It can be annoying when your pup pulls their leash…
But more importantly, it can be harmful to them…
Since it puts some pressure on your dog’s neck and windpipe.
But no worries, you’ve come to the right place!
Keep reading to find out:
- 9 simple tricks that stop leash pulling in 5 minutes.
- Why your dog pulls on the leash (3 straightforward reasons).
- The cheater method that stops leash pulling (and 5 easy steps to make its results last).
- And many more…
Table of contents
- Why does my dog pull on the leash?
- How to stop leash pulling in 5 minutes – 9 tricks
Why does my dog pull on the leash?
Your dog pulls on the leash because they aim to go where they want immediately. And humans, for a canine, are too slow. Plus, as curious animals, dogs want to smell everything around them. Most of all, they don’t instinctively walk with a leash. So naturally, they want to get out of it.
How to stop leash pulling in 5 minutes – 9 tricks
#1: “Become-a-tree” strategy
You know what makes leash training harder?
It’s unintentionally encouraging your dog to pull it.
Which you might do by yanking back their leash.
When you do, Fido’s impulse urges them to fight and pull further.
Warning: Tugging their leash doesn’t just encourage the behavior. It can also hurt your dog. This can result in burns on your canine’s neck. Or it can also crush their windpipe.
So instead of doing any of that, here’s a simple trick:
Become a tree.
Stop in your tracks once your pup gets ahead of you…
Then, ignore their pulling behavior and just stand there like a mighty tree.
By the time, they’ll stop and get near you again. Therefore loosening their leash.
Only then should you give them their reward. Then, continue walking with them.
Continue reading: 27 Common Dog Training Mistakes + Fixes
#2: The reverse trick
Let’s put a little twist on the last strategy.
Instead of just standing there like a tree and waiting for Fido to realize you stopped…
This time, when they pull their leash, turn around, and walk.
Then, your pooch will immediately notice how you’re heading in the opposite direction.
Which will make them follow you and eventually catch up to you.
Once they’re beside you and their leash starts to get loose…
Praise them and hand them their reward.
And it shouldn’t matter if your route becomes a zigzag pattern…
Because you must do this trick every time they pull their leash.
Apart from this trick creating an unpredictable route…
Which most dogs aren’t a fan of…
Your pup also learns they get rewarded for walking next to you.
#3: Use high-value treats
Ditch their usual kibbles and follow this effortless trick instead:
Reward your pooch with high-value treats.
“What are those? Where can I buy them?”
High-value treats depend on one dog to another.
Because they’re goodies that your pup doesn’t usually get.
And are also treats that your doggo absolutely loves.
“How is this trick useful?”
Research revealed that dogs have a food preference.
So if you play within your canine’s interest when it comes to treats…
You can speed up their training.
Because if you reward them with high-value treats…
They’re more likely to listen and follow your commands during their drills.
That said, I recommend cutting up pieces of plainly boiled chicken, beef, or pork (with no spices).
Or you can take Fido to the pet store…
Wander around and let them pick a pack of treats.
You’ll know once they stop and keep sniffing on a specific pack.
Read also: 7 Reasons Why Dogs Like Treats So Much + 5 Dangers
#4: The cheater method (and how to make it last)

● Records to use

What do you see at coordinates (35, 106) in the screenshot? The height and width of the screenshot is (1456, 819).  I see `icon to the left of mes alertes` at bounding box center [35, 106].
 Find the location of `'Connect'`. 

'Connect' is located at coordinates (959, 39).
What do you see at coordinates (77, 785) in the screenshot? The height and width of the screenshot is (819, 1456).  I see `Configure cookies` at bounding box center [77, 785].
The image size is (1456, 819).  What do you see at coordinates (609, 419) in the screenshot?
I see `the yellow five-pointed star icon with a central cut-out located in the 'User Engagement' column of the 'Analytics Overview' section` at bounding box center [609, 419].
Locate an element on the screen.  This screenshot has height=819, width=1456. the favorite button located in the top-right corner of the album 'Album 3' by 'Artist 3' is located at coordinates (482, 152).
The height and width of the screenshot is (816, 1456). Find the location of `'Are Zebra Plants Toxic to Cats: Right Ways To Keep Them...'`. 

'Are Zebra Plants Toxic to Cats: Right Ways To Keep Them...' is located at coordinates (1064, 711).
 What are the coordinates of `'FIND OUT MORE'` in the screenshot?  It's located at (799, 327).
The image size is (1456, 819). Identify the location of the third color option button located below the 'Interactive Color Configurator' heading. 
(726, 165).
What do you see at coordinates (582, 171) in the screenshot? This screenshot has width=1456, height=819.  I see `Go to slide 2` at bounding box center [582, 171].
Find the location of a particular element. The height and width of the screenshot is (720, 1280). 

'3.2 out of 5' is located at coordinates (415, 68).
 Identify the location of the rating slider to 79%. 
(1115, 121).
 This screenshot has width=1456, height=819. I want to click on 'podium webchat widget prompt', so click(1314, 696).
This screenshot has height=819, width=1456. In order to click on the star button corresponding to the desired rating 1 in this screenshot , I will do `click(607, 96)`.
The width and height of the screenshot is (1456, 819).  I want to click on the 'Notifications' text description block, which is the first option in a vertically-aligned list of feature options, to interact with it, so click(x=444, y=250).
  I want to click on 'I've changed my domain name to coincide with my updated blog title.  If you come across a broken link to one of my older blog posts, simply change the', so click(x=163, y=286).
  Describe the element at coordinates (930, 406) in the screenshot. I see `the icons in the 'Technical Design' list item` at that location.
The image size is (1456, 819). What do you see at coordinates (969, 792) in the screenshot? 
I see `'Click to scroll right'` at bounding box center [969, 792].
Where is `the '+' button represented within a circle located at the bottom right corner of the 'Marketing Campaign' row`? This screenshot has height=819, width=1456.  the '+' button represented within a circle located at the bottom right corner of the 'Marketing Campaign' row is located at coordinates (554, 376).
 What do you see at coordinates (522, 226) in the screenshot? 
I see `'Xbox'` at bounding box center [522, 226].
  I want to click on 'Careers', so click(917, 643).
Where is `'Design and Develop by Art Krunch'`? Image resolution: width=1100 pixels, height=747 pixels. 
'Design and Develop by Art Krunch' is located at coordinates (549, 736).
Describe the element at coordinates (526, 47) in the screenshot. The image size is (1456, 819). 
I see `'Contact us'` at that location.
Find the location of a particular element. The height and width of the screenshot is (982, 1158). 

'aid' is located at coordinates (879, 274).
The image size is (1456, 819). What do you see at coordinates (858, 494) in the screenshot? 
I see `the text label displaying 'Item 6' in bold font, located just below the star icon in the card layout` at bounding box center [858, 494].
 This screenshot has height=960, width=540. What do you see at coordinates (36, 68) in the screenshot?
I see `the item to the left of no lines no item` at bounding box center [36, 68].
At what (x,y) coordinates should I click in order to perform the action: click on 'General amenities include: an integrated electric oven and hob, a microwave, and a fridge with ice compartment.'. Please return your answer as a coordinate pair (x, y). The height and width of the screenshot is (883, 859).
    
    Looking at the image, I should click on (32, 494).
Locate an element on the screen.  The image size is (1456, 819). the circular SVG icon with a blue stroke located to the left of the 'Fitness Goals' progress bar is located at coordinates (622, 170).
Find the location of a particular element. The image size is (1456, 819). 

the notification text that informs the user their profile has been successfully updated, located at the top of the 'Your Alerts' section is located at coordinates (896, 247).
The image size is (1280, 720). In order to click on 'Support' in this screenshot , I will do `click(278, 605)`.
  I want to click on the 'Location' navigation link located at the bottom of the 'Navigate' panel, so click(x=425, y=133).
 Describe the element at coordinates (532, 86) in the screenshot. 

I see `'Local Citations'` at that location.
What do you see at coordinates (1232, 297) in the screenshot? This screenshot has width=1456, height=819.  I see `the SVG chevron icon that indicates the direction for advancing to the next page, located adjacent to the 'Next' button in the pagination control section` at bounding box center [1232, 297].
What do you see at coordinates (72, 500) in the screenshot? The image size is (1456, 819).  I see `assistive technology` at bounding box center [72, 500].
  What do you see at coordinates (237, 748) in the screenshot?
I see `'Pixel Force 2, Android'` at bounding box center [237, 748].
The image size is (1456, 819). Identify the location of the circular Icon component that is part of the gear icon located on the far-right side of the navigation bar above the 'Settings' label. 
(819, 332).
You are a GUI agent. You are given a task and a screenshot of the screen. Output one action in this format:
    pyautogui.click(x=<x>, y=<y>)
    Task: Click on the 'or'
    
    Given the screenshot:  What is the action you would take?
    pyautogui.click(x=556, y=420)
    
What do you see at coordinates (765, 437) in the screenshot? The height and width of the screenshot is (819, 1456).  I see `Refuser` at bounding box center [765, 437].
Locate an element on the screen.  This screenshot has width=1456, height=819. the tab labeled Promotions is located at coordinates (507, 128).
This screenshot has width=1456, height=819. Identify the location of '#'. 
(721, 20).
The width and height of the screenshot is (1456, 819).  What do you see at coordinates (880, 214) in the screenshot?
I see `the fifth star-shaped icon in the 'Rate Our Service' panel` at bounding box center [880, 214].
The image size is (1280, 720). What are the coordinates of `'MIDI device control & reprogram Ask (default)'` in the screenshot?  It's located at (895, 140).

● The tasks
1 - Rewrite the leash-pulling article from "Stop in your" to "hand them their reward.", swapping "tree" for "statue" throughout.
2 - Copy out every line of the listing that contains the word "left". Case counts.

● Exercise responses
1 -
Stop in your tracks once your pup gets ahead of you…
Then, ignore their pulling behavior and just stand there like a mighty statue.
By the time, they’ll stop and get near you again. Therefore loosening their leash.
Only then should you give them their reward. Then, continue walking with them.
Continue reading: 27 Common Dog Training Mistakes + Fixes
#2: The reverse trick
Let’s put a little twist on the last strategy.
Instead of just standing there like a statue and waiting for Fido to realize you stopped…
This time, when they pull their leash, turn around, and walk.
Then, your pooch will immediately notice how you’re heading in the opposite direction.
Which will make them follow you and eventually catch up to you.
Once they’re beside you and their leash starts to get loose…
Praise them and hand them their reward.

2 -
What do you see at coordinates (35, 106) in the screenshot? The height and width of the screenshot is (1456, 819).  I see `icon to the left of mes alertes` at bounding box center [35, 106].
I see `the item to the left of no lines no item` at bounding box center [36, 68].
Locate an element on the screen.  The image size is (1456, 819). the circular SVG icon with a blue stroke located to the left of the 'Fitness Goals' progress bar is located at coordinates (622, 170).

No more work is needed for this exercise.